JAKARTA - Anggota Komisi III DPR Martin Tumbelaka menyoroti banyaknya kasus penggunaan senjata api yang dilakukan anggota kepolisian kepada warga sipil. Dia meminta Polri mengevaluasi penggunaan senpi, sekaligus mendorong reformasi penegakan hukum.
Hal ini dikatakan Martin menyikapi pembunuhan sopir ekspedisi oleh anggota Polda Kalimantan Tengah.
Martin menilai, ada banyak kejadian yang membuktikan polisi menggunakan kewenangannya untuk ‘membunuh’ dengan dalih penegakan hukum.
"Kami meminta untuk mengevaluasi agar penggunaan senpi tidak disalahgunakan. Karena sudah banyak kejadian anggota Polri menggunakan pistol seenaknya," ujar Martin, Rabu, 18 Desember.
Komisi III DPR sebelumnya menggelar rapat dengar pendapat (RDP) bersama Kapolda Kalteng Irjen Djoko Poerwanto terkait kasus pembunuhan yang dilakukan seorang anggota polisi di Kalteng kepada warga dengan senpi.
Dalam kasus tindak pidana pencurian dan kekerasan yang mengakibatkan korban meninggal dunia di Kabupaten Katingan itu, pelaku diberikan sanksi berupa Pemberhentian Tidak Dengan Hormat (PTDH).
Terkait langkah tersebut, Martin mengapresiasi langkah Polda Kalteng. Apalagi yang bersangkutan kedapatan positif menggunakan narkoba.
“Untuk Pak Kapolda Kalimantan Tengah tentu kami berterima kasih karena sudah memproses anggotanya yang sudah melakukan pelanggaran dan sudah dihukum,” katanya.
“Saya melihat di sini ada satu masalah, dari hasil pelakunya itu terindikasi ternyata menggunakan psikotropika yaitu sabu-sabu,” sambung Martin.
Martin mengatakan, insiden ini menjadi perhatian Komisi III DPR. Pihaknya pun meminta jajaran Polri untuk melakukan pengawasan ketat dan pengecekan berkala kepada anggotanya.
“Karena ini satu yang dituangkan dalam asta citanya Pak Presiden Prabowo Subianto untuk memberantas narkoba. Jadi kami mendorong ini untuk pengecekan yang rutin untuk anggota kepolisian, baik dari Mabes Polri, Polda sampai ke bawah yaitu polsek,” ungkap Legislator dari Dapil Sulawesi Utara itu.
Martin lantas mengungkit soal bagaimana kasus penggunaan senpi kembali terjadi di lingkungan Polri. Beberapa waktu lalu, Komisi III DPR juga memanggil jajaran Polres Semarang dan Polda Jawa Tengah dalam kasus penembakan yang dilakukan oleh Aipda Robig terhadap Gamma Rizkinata (GR), seorang pelajar SMKN 4 Semarang.

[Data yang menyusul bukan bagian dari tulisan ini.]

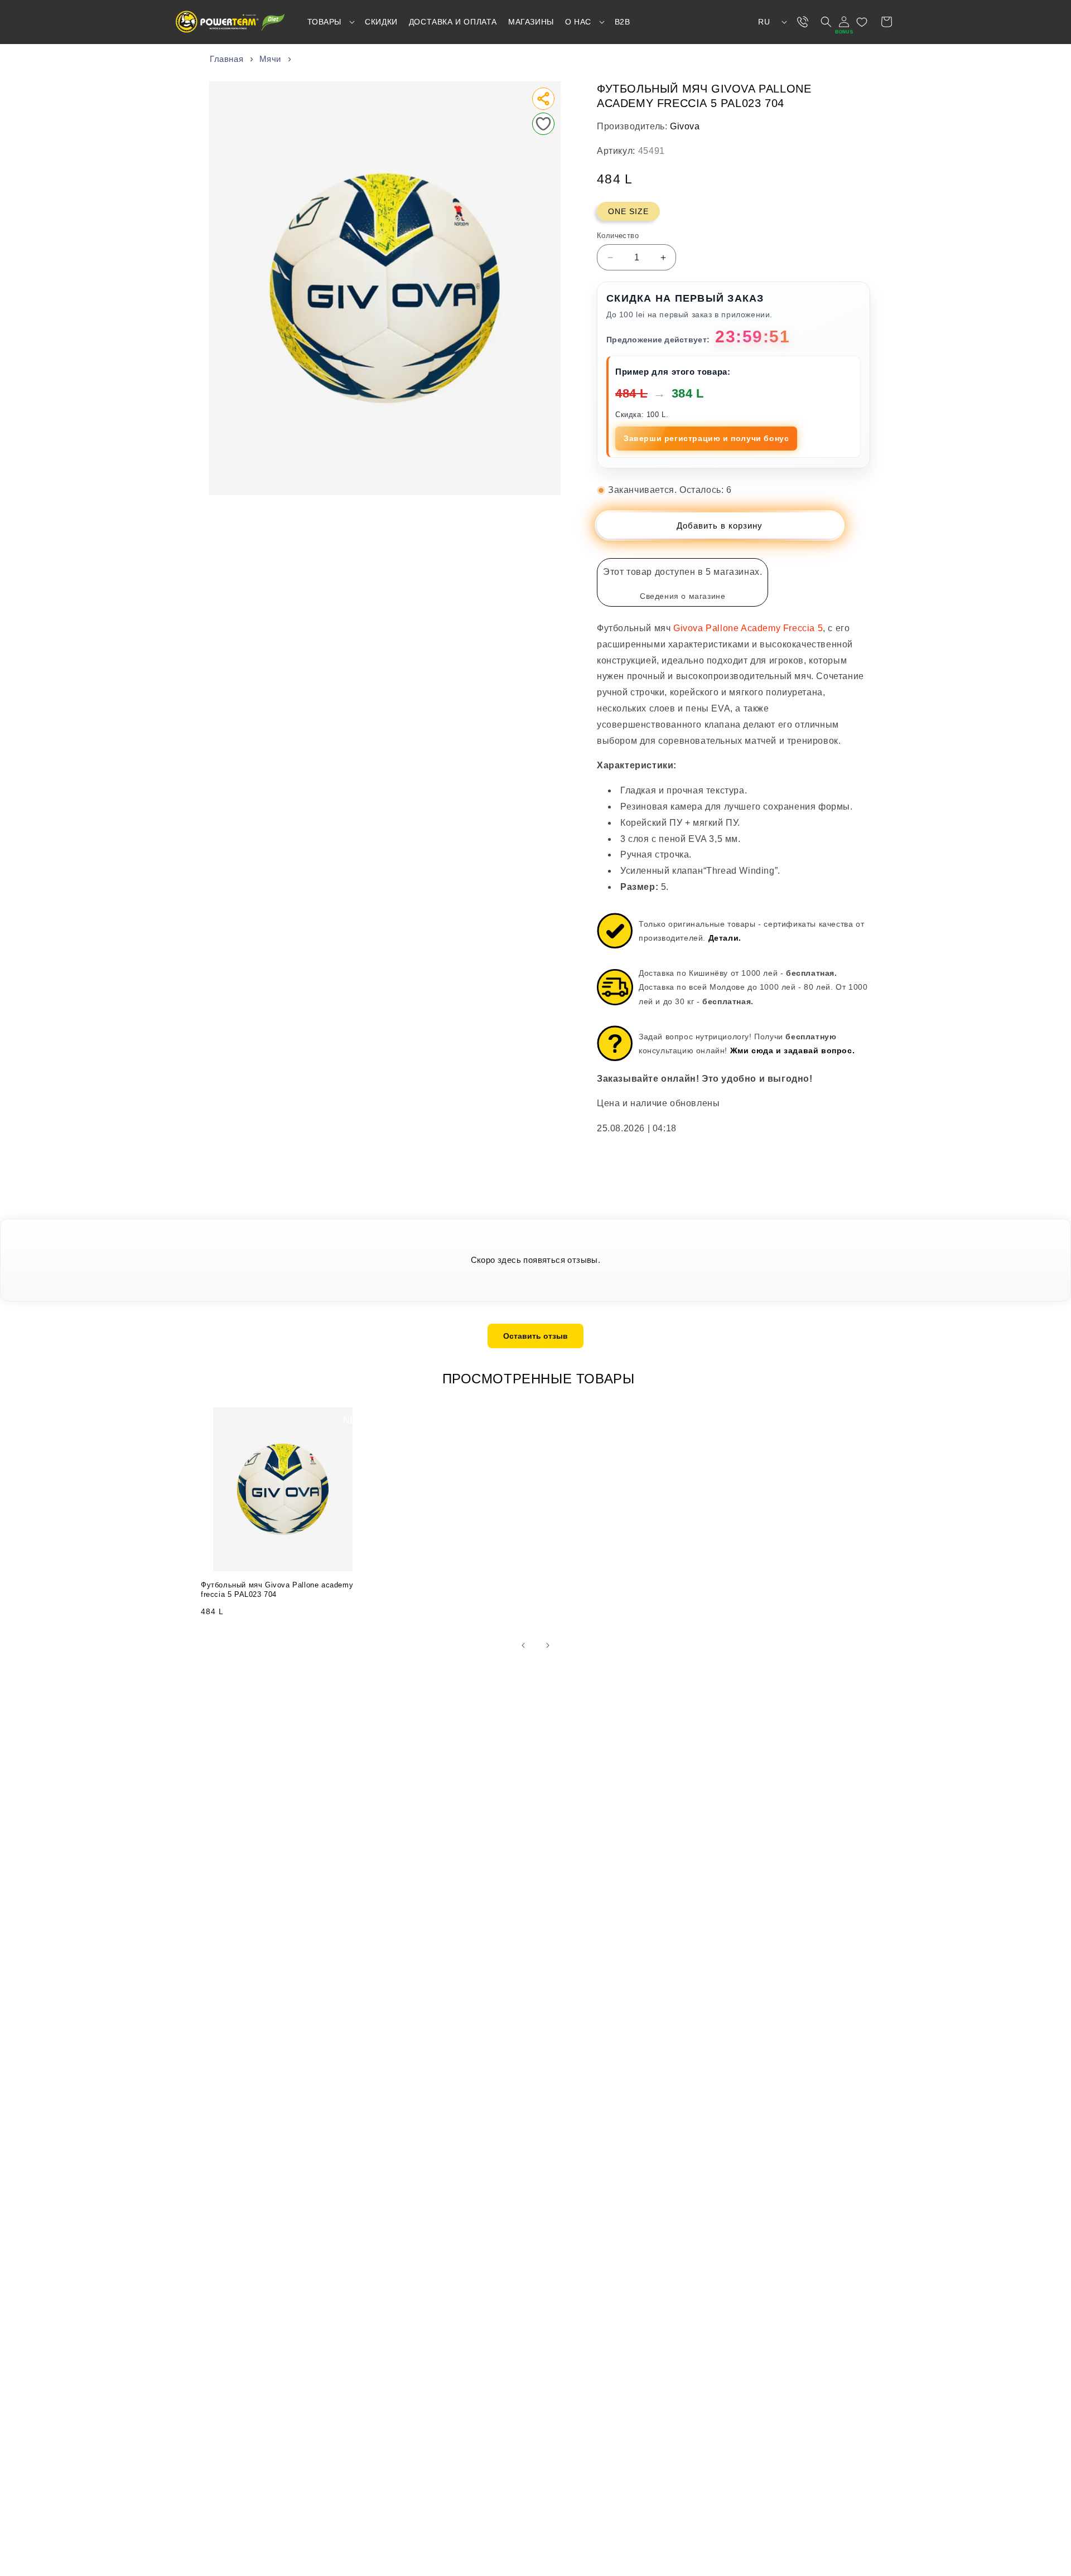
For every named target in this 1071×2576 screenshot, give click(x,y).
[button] (331, 21)
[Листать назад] (523, 1645)
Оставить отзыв (535, 1335)
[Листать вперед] (548, 1645)
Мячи (270, 59)
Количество (618, 235)
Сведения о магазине (682, 596)
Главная (226, 59)
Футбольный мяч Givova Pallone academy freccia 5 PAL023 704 (277, 1590)
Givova (685, 126)
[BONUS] (844, 21)
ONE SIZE (628, 211)
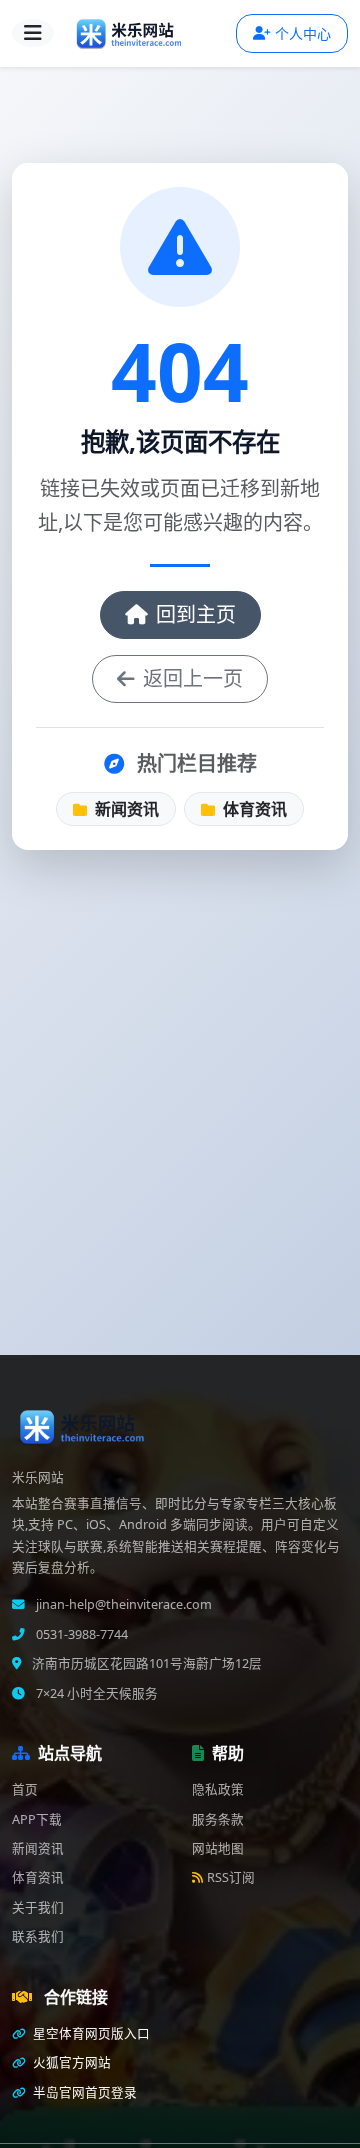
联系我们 (38, 1936)
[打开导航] (33, 33)
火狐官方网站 (70, 2062)
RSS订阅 (231, 1877)
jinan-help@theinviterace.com (122, 1604)
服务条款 (218, 1819)
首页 (25, 1789)
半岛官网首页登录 (83, 2092)
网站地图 (218, 1848)
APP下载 (37, 1819)
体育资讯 (253, 809)
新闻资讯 (125, 809)
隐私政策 (218, 1789)
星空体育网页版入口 (90, 2033)
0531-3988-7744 (80, 1634)
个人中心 (303, 33)
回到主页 (196, 614)
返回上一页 (193, 678)
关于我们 (38, 1907)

Kasus tersebut bahkan diwarnai oleh manipulasi. Sebab awalnya pelaku disebut menembak korban karena melakukan tawuran. Padahal saat kejadian tak ada peristiwa tawuran, dan belakangan diketahui pelaku menembak korban karena motornya terserempet.
“Ini kejadian juga menggunakan pistol sehingga menyebabkan kematian. Tentu kami mendorong pihak kepolisian supaya langkah-langkah pengawasan anggotanya lebih efektif dan maksimal,” ucap Martin.
Menurut Martin, banyaknya kasus penembakan yang dilakukan anggota kepolisian telah menimbulkan keresahan di publik. Bahkan beberapa kalangan meminta DPR menggunakan hak angketnya untuk menyelesaikan kasus-kasus penyalahgunaan senpi di lingkungan aparat.
BACA JUGA:
Berdasarkan data Komisi untuk Orang Hilang dan Korban Tindak Kekerasan (KontraS), ada 45 pembunuhan di luar hukum yang dilakukan aparat negara dalam periode Desember 2023-November 2024. Sebanyak 34 kali dilakukan oleh polisi dan 11 dilakukan oleh TNI.
KontraS juga mengungkap ada 47 orang tewas akibat perilaku aparat pada periode yang sama di mana 29 korban disebabkan senjata api, dan 18 korban akibat penyiksaan. Oleh karena itu, Martin menyesalkan tindakan-tindakan represif aparat seperti ini.
"Mirisnya, lebih dari 30 kasus terjadi hanya dalam kurang lebih satu tahun. Seharusnya polisi itu mengayomi dan melindungi, bukan membunuh," pungkasnya.